Preoperative SVA >4.28 was another predictor for loss of LL in this study. Cho et al. [6] found coronal balance maintained in good condition at follow-up period of 3.5±1.7 years, while sagittal imbalance was aggravated at the same time in patients with degenerative lumbar scoliosis; we found the same resulted in our current study. Sagittal balance was more likely to deteriorate over time after the surgery than coronal balance, especially in patients with preoperative sagittal imbalance. Preoperative high SVA has also been shown to be a risk factor of postoperative sagittal imbalance [13]. More attention about how to maintain the sagittal alignment is needed in patients with preoperative sagittal imbalance who are more likely to suffered postoperative loss of LL and deteriorated sagittal balance. Lee et al. [7] found under-corrected LL was related to postoperative sagittal imbalance, and suggested one way to maintain sagittal alignment was by over-correction of LL. Another factor associated with deteriorated sagittal balance was subsequent disc degeneration, but the trigger remains unknown [6,22,23]. In our study, CVA was maintained in good postoperative condition, which indicated coronal balance was more stable after surgery than sagittal balance.
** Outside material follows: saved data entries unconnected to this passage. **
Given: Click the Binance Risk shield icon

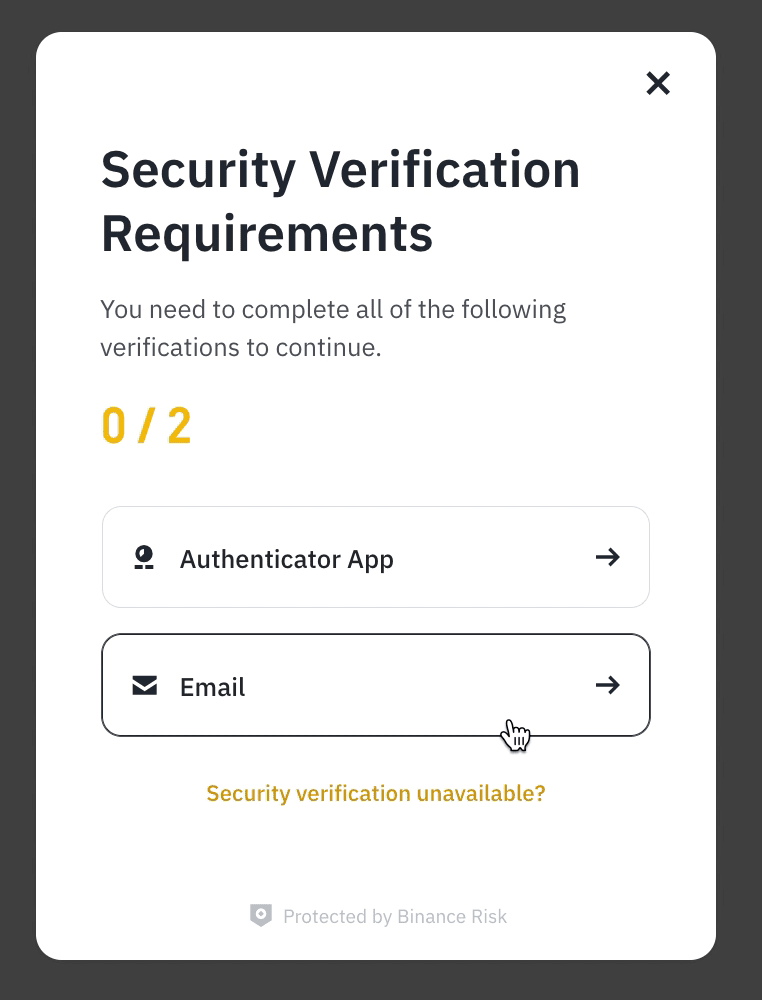Looking at the screenshot, I should (261, 915).
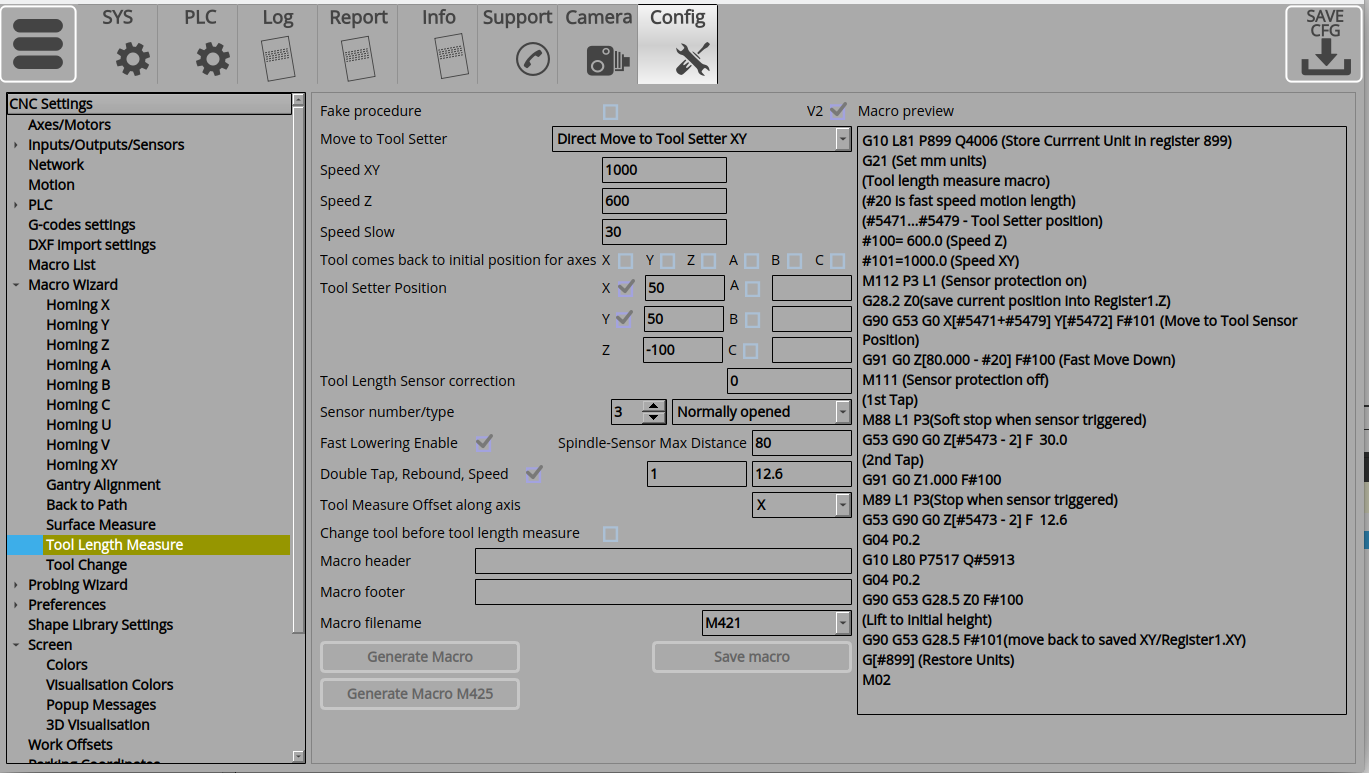Enable the Fake procedure checkbox

click(610, 111)
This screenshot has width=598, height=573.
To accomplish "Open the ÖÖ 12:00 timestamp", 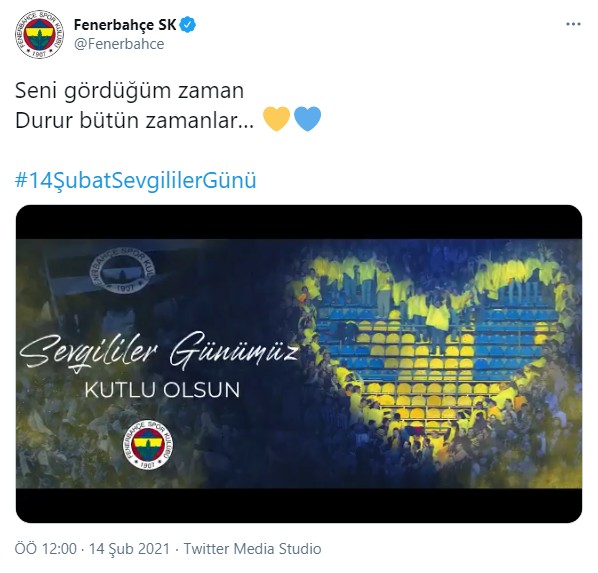I will (46, 549).
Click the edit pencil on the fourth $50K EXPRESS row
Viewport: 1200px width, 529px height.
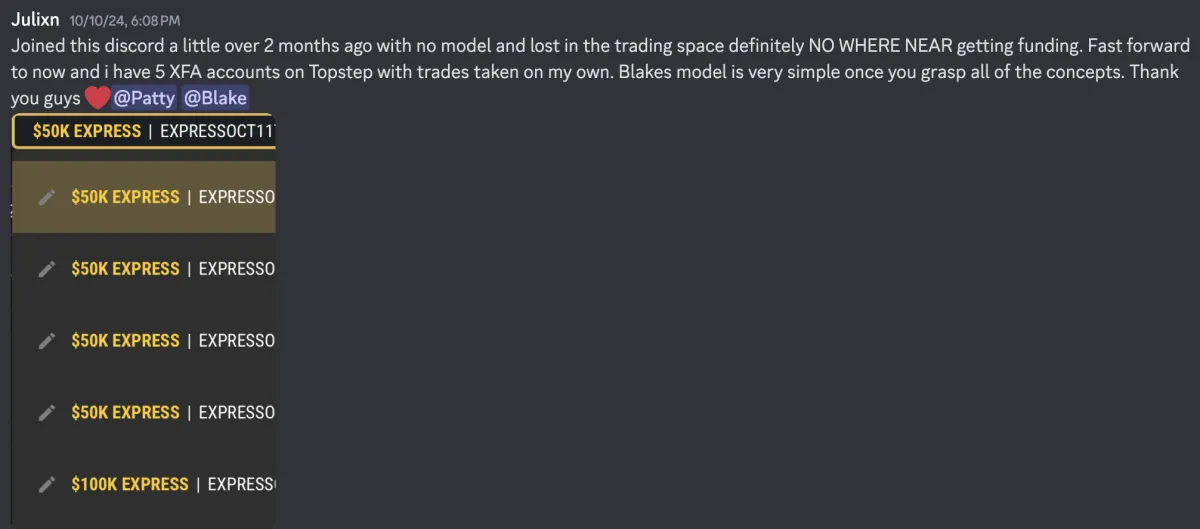(x=46, y=412)
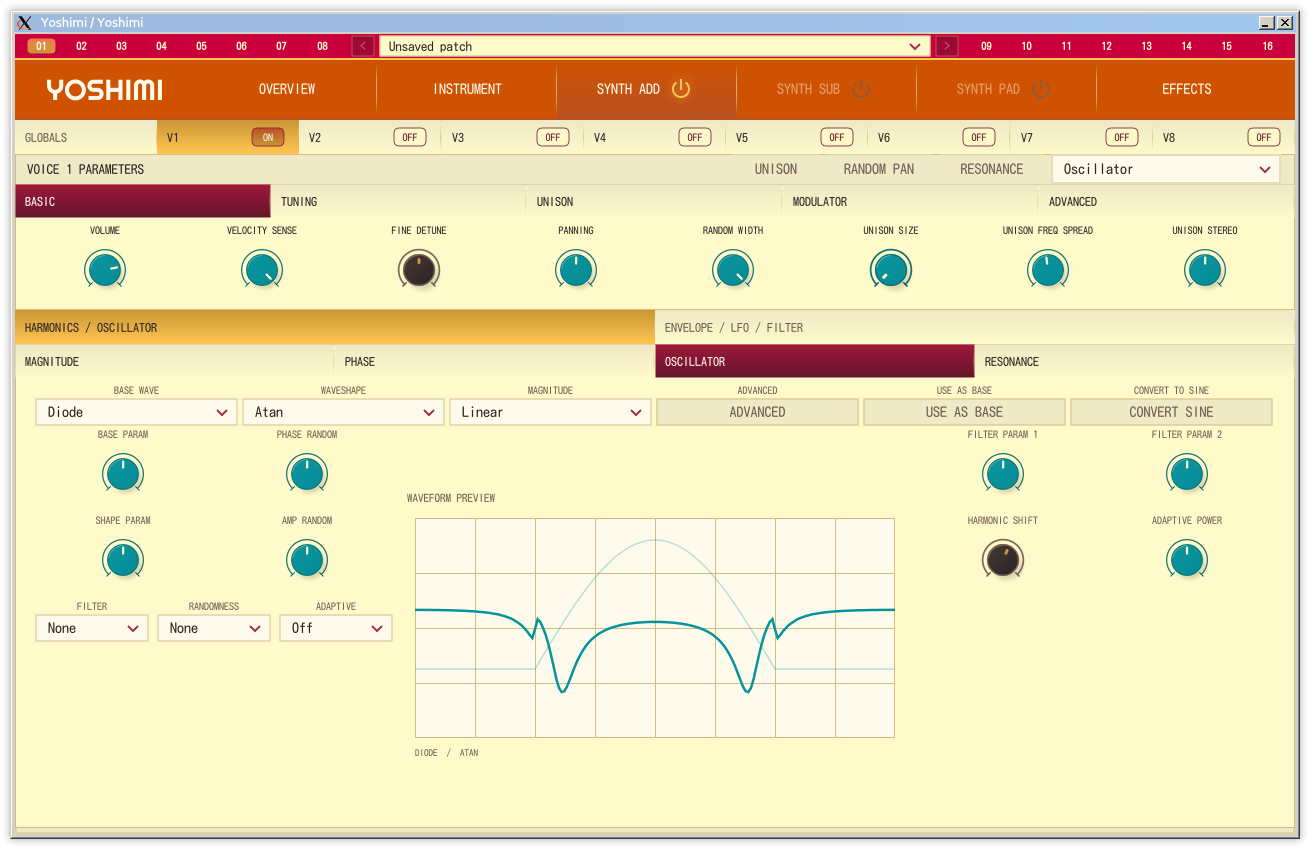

PI was a relatively fixed value in mature skeletons [24], so our study only measured the value on preoperative radiologic films. Trobisch et al. [5] analyzed the risk factors of loss of LL after surgery in patients with adolescent idiopathic scoliosis and found PI was not identified as a risk factor. In our study, PI was significantly greater in patients who lost more LL than who lost less LL. However, multivariate logistic regression failed to identified PI as one of the predictors for postoperative loss of LL. Interestingly, preoperative LL was one of the predictors while PI was not, even if a positive correlation was found between LL and PI in many studies [10,16,25,26]. This might be attributed to minor angle differences with statistical differences of PI in two cohorts.

This study had several limitations. First, this study was limited by its retrospective nature. Second, the study was a single-center study and there were only a limited number of patients with adult scoliosis after long fusions arthrodesis that were included. Third, the object of this study was purely radiographic measurement of data without analyzing the association with clinical outcomes. Therefore, these limitations suggest large-sample and multicenter studies would be needed to verify the results.

Conclusions

Loss of LL commonly occurred after long fusions arthrodesis in patients with adult scoliosis. Postoperative deteriorated sagittal balance was more frequent than deteriorated coronal balance. Preoperative LL <23.5 and preoperative SVA >4.28 were the predictors for postoperative greater loss of LL in patients after long fusions arthrodesis. More attention should be paid to how to maintain the LL in patients with preoperative predictors, especially if the patients have both of these identified predictors.